The September 24 announcement out of the People’s Bank of China, aka “The Notice,” that effectively created a blanket ban on cryptocurrency activities in the Southeast Asian country has set off a chain reaction amongst global digital currency exchanges and service providers.

Made jointly by ten Chinese government bodies, the statement barred all crypto services in the mainland, including trading, order matching, and issuing tokens and derivatives. It also declared digital transactions provided over the internet to be financially criminal.

Reactions on the mainland were swift.

Virtual cryptoCurrency and Crypto Stocks Take a Tumble

The crypto market was the first to be impacted with Bitcoin and Ethereum both slipping 6.5 and 9 percent in the first 24 hours, respectively, as did other digital coins.

Stocks with a strong crypto presence were also negatively impacted. Notably, Huobi Tech, an affiliate of the major crypto exchange Huobi Global, plummeted 22 percent while OKG Technology Holdings Ltd fell 19 percent. In addition, companies that make crypto-mining rigs also took hard hits including Canaan, Inc., which fell 21 percent and Ebang International, which experienced a 7 percent drop in value.

Cryptocurrency Services Come to a Halt

Following the announcement out of Beijing, Huobi Global and another large global exchange, Binance, immediately stopped offering new account registrations to mainland China residents. Huobi said it will retire its existing accounts by year-end. Likewise, TokenPocket, a leading cryptocurrency wallet service provider, ceased providing services to its mainland China customers.

Companies Begin Their Exodus

The late September announcement could not have been a total surprise for crypto financial service providers or investors as the country has taken a tough approach on virtual currencies for some time.
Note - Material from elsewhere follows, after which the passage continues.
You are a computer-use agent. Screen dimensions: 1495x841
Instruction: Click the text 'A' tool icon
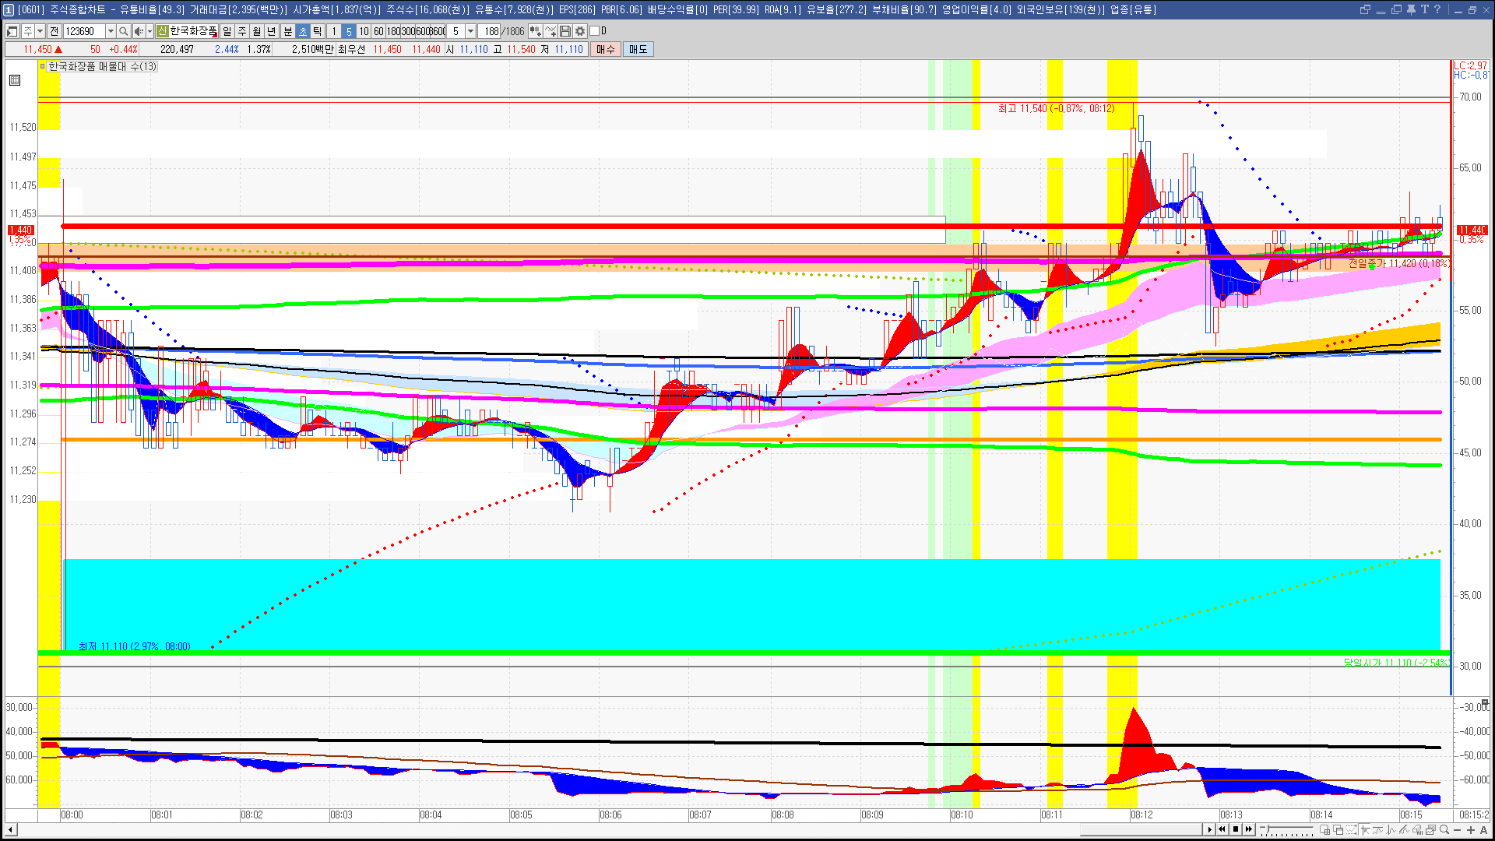point(1483,830)
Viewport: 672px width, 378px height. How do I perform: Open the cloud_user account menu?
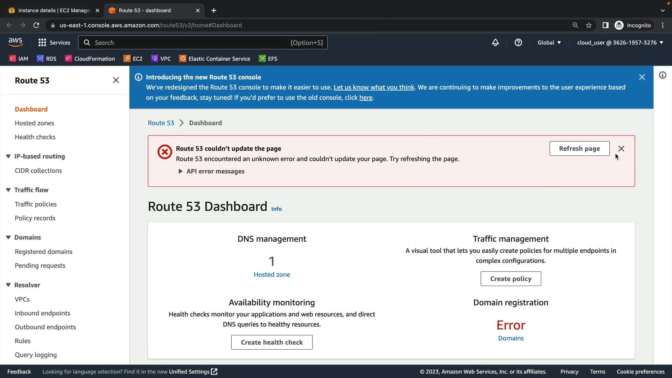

The concern from the top has always been that unregulated digital currencies are ripe for illegal activity such as fraud, money laundering, and pyramid schemes.

That hostility, however, has resulted in many firms in recent months relocating to greener pastures, a practice that will only pick up. For example, crypto exchange FTX recently moved its headquarters from Hong Kong to the Bahamas.

Increased Outflows

A natural domino effect of Beijing’s crackdown is an outflow of capital from Chinese exchanges. In the first half of 2021 alone, $28.3 billion left the country via such exchanges. According to blockchain security company PeckShield, this outflow represents an increase of 62 percent over the entire 2020 year.